A este respecto, me es grato recordar que el Santuario de Nuestra Señora de Guadalupe en la Ciudad de México se está preparando para celebrar, en el 2031, los 500 años de la primera aparición de la Virgen. Por medio de Juan Diego, la Madre de Dios hacía llegar un revolucionario mensaje de esperanza que aún hoy repite a todos los peregrinos y a los fieles: «¿Acaso no estoy yo aquí, que soy tu madre?». [20] Un mensaje similar se graba en los corazones en tantos santuarios marianos esparcidos por el mundo, metas de numerosos peregrinos, que confían a la Madre de Dios sus preocupaciones, sus dolores y sus esperanzas.
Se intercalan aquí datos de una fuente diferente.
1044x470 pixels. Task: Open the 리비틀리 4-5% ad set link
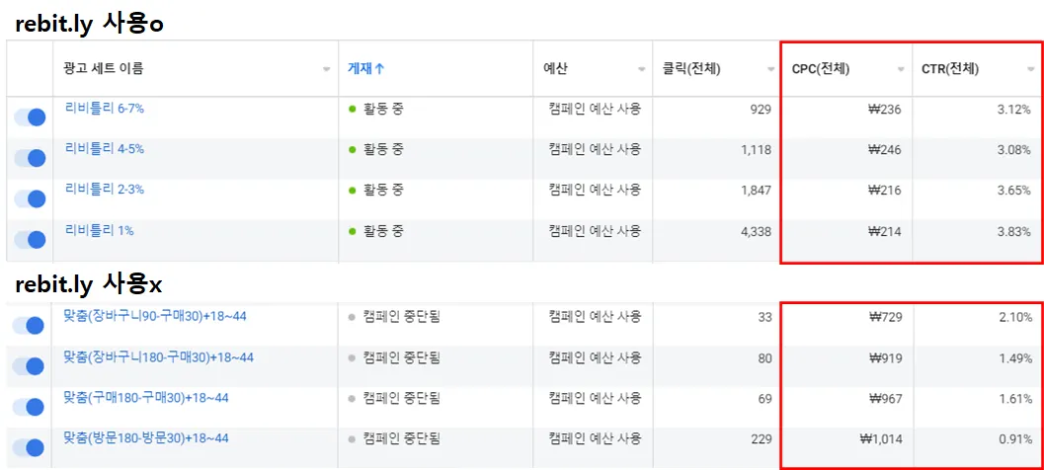coord(105,149)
Que en este Año jubilar los santuarios sean lugares santos
de acogida y espacios privilegiados para generar esperanza. Invito a los
peregrinos que vendrán a Roma a detenerse a rezar en los santuarios marianos de
la ciudad para venerar a la Virgen María e invocar su protección. Confío en que
todos, especialmente los que sufren y están atribulados, puedan experimentar la
cercanía de la más afectuosa de las madres que nunca abandona a sus hijos; ella
que para el santo Pueblo de Dios es «signo de esperanza cierta y de
consuelo». [21]
25. Mientras nos acercamos al
Jubileo, volvamos a la Sagrada Escritura y sintamos dirigidas a nosotros estas
palabras: «Nosotros, los que acudimos a él, nos sentimos poderosamente
estimulados a aferrarnos a la esperanza que se nos ofrece. Esta esperanza que
nosotros tenemos es como un ancla del alma, sólida y
firme, que penetra más allá del velo, allí mismo donde Jesús entró por
nosotros, como precursor» (Hb 6,18-20). Es una invitación fuerte a
no perder nunca la esperanza que nos ha sido dada, a abrazarla encontrando
refugio en Dios.
La imagen del ancla es sugestiva
para comprender la estabilidad y la seguridad que poseemos si nos encomendamos
al Señor Jesús, aun en medio de las aguas agitadas de la vida. Las tempestades
nunca podrán prevalecer, porque estamos anclados en la esperanza de la gracia,
que nos hace capaces de vivir en Cristo superando el pecado, el miedo y la
muerte. Esta esperanza, mucho más grande que las satisfacciones de cada día y
que las mejoras de las condiciones de vida, nos transporta más allá de las
pruebas y nos exhorta a caminar sin perder de vista la grandeza de la meta a la
que hemos sido llamados, el cielo.
El próximo Jubileo, por tanto,
será un Año Santo caracterizado por la esperanza que no declina, la esperanza
en Dios. Que nos ayude también a recuperar la confianza necesaria —tanto en la
Iglesia como en la sociedad— en los vínculos interpersonales, en las relaciones
internacionales, en la promoción de la dignidad de toda persona y en el respeto
de la creación. Que el testimonio creyente pueda ser en el mundo levadura de
genuina esperanza, anuncio de cielos nuevos y tierra nueva (cf. 2 P 3,13),
donde habite la justicia y la concordia entre los pueblos, orientados hacia el
cumplimiento de la promesa del Señor.
Dejémonos atraer desde ahora por
la esperanza y permitamos que a través de nosotros sea contagiosa para cuantos
la desean. Que nuestra vida pueda decirles: «Espera en el Señor y sé fuerte;
ten valor y espera en el Señor» (Sal 27,14). Que la fuerza de esa
esperanza pueda colmar nuestro presente en la espera confiada de la venida de
Nuestro Señor Jesucristo, a quien sea la alabanza y la gloria ahora y por los
siglos futuros.
Dado en Roma, en San Juan de
Letrán, el 9 de mayo, Solemnidad de la Ascensión de Nuestro Señor Jesucristo,
del año 2024, duodécimo de Pontificado.
FRANCISCO
[16] Confesiones X,
28.
[17] Carta
enc. Spe salvi, n. 47.
[18] Catecismo
de la Iglesia Católica, n. 1472.
[19] Carta
ap. Apostolorum limina (23 mayo 1974), II.
[20] Nican
Mopohua, n. 119.
[21] Conc.
Ecum. Vat. II, Const. dogm. Lumen gentium, n. 68.